- Required work:
Would you return the lines from the one that contains "[El hielo de" to the last line of the entries below, exactly and with nothing added?
┄┄┄┄┄┄
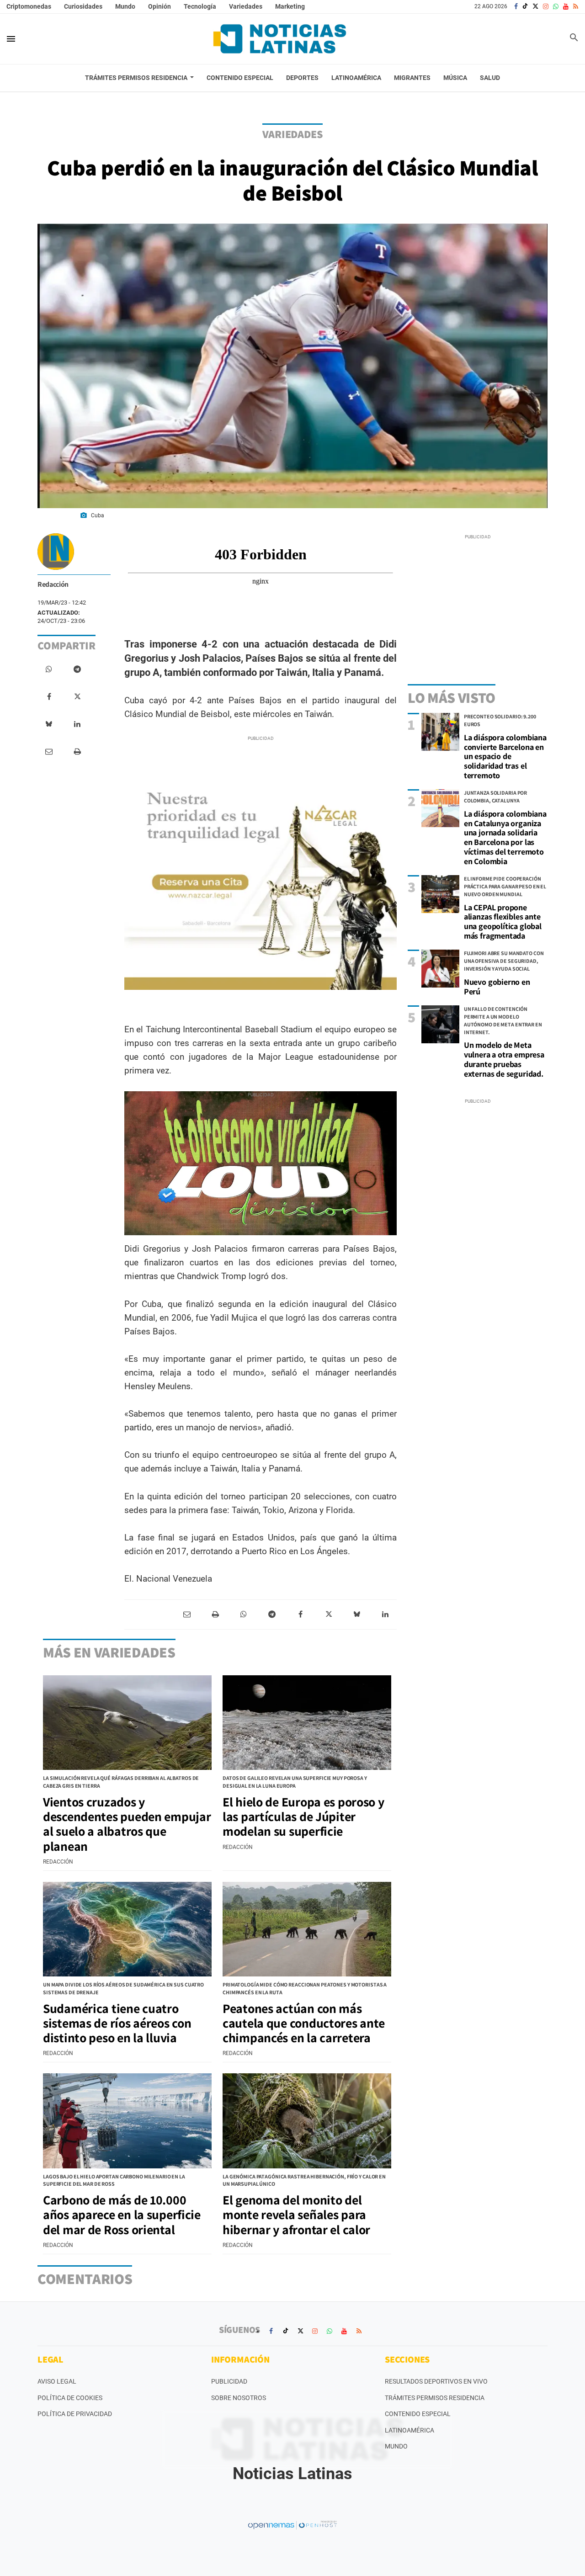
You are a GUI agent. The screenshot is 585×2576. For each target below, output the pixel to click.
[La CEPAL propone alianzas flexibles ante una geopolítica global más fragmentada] (440, 894)
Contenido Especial (418, 2413)
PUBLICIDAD (229, 2381)
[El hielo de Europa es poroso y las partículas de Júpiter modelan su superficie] (307, 1722)
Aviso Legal (56, 2381)
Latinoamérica (409, 2430)
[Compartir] (48, 669)
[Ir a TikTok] (525, 6)
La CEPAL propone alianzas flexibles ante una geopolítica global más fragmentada (503, 921)
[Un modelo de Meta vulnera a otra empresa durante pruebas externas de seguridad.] (440, 1024)
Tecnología (200, 6)
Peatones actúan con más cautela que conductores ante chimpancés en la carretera (304, 2023)
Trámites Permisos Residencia (434, 2397)
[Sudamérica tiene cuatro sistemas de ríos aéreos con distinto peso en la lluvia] (127, 1929)
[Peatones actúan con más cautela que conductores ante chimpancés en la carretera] (307, 1929)
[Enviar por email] (48, 752)
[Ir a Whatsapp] (555, 6)
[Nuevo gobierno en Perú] (440, 969)
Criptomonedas (28, 6)
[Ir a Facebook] (516, 6)
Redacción (53, 584)
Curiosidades (83, 6)
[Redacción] (55, 551)
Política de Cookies (69, 2397)
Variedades (245, 6)
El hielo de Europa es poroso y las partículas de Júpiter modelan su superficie (303, 1816)
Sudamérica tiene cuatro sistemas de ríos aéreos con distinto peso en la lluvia (117, 2023)
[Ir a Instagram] (545, 6)
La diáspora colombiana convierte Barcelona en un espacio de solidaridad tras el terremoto (505, 756)
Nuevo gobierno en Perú (497, 987)
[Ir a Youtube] (566, 6)
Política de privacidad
┄┄┄┄┄┄
- Solved exercise:
[El hielo de Europa es poroso y las partículas de Júpiter modelan su superficie] (307, 1722)
Aviso Legal (56, 2381)
Latinoamérica (409, 2430)
[Compartir] (48, 669)
[Ir a TikTok] (525, 6)
La CEPAL propone alianzas flexibles ante una geopolítica global más fragmentada (503, 921)
[Un modelo de Meta vulnera a otra empresa durante pruebas externas de seguridad.] (440, 1024)
Tecnología (200, 6)
Peatones actúan con más cautela que conductores ante chimpancés en la carretera (304, 2023)
Trámites Permisos Residencia (434, 2397)
[Sudamérica tiene cuatro sistemas de ríos aéreos con distinto peso en la lluvia] (127, 1929)
[Peatones actúan con más cautela que conductores ante chimpancés en la carretera] (307, 1929)
[Enviar por email] (48, 752)
[Ir a Whatsapp] (555, 6)
[Nuevo gobierno en Perú] (440, 969)
Criptomonedas (28, 6)
[Ir a Facebook] (516, 6)
Redacción (53, 584)
Curiosidades (83, 6)
[Redacción] (55, 551)
Política de Cookies (69, 2397)
Variedades (245, 6)
El hielo de Europa es poroso y las partículas de Júpiter modelan su superficie (303, 1816)
Sudamérica tiene cuatro sistemas de ríos aéreos con distinto peso en la lluvia (117, 2023)
[Ir a Instagram] (545, 6)
La diáspora colombiana convierte Barcelona en un espacio de solidaridad tras el terremoto (505, 756)
Nuevo gobierno en Perú (497, 987)
[Ir a Youtube] (566, 6)
Política de privacidad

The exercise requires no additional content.